Could you share examples of AI predictions for the future?
Eberhard: Well, the current AI models all more or less derived from how the brain works. But there are more interesting models out there, especially for distributed systems: Swarm intelligence for example, looking at colonies like ants, understanding how the operate and work, how intelligence emerges. Even looking at bacteria, which have been around on earth for millions of year, much longer than our species. They can be extremely smart and self-organized, they work together. So having mentioned AGI and AAI, these are new paradigms for AI that will be exploited very soon.
Regarding banking, where do you see movement in terms of AI?

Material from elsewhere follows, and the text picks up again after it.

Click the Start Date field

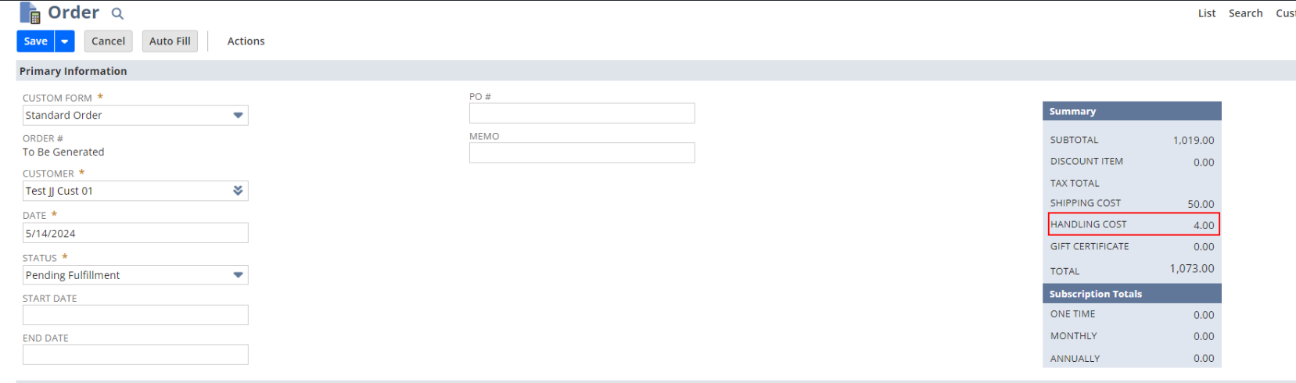135,315
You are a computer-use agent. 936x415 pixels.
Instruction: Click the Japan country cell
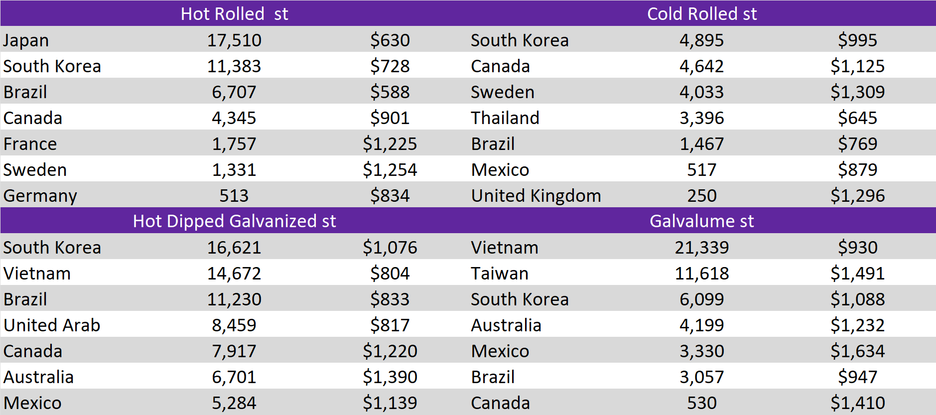(26, 40)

Eberhard: Banks are not known for innovation, are they? But what you can see in general, is that Asian banks or banks that have most of their business in Asia are much more aggressive and innovative than traditional European banks or even American banks. Just think about it… in the United States, when you want to make a payment, you usually still issue cheques. Written paper cheques! In Europe we have become more into automating financial transactions, but the key point is: The future doesn’t rely on traditional banks as intermediators. Messaging service providers, the Googles of the world, the Chinese players, they become banks. That’s a big threat and action is required now.
Speaking of threats and new players… which start-ups should banks have on their radar?

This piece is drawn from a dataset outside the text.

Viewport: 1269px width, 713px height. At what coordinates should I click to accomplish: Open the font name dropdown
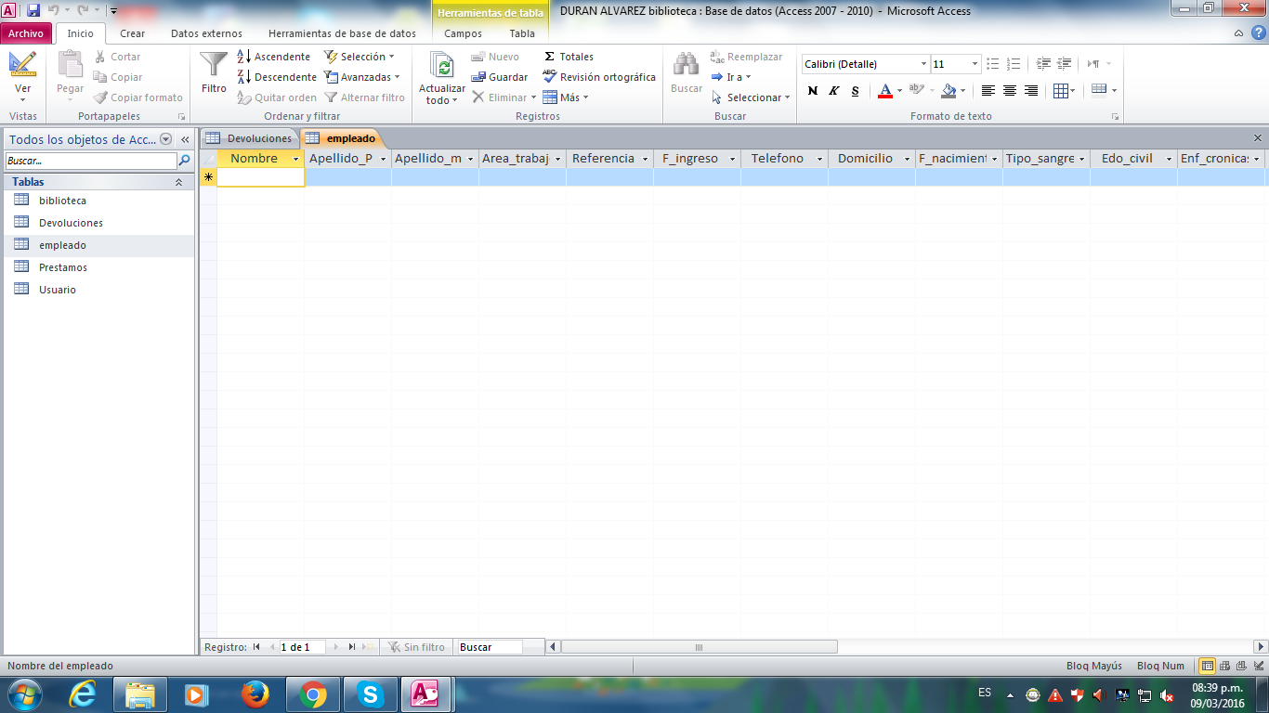(923, 64)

Eberhard: Generally speaking, I think banks would do a good job, if they knew what was out there and worked with FinTechs – not swallow them – but find a modus operandi to integrate their services. There are many promising approaches out there. One of the most interesting companies that I know of is an Asian firm, providing a platform for AIs in general. So instead of working with one AI, you work with this platform and use the service of a particular AI, but this AI itself then uses other AIs in the background that you’re not even aware of. I think that is a very cool and powerful approach, because it has a self-organizing effect and an underlying AI economy: These AI modules pay each other for their services. Other areas worth mentioning are everything around messaging systems and integrated AI in these messaging systems, but again, the Asian model there is a bit different from the European model, because in Asia you have much less privacy concerns, regulations and rules. So you can do things in AI, with AI in Asia, you would not be able to do in Europe.
Thank you for the interview, Eberhard!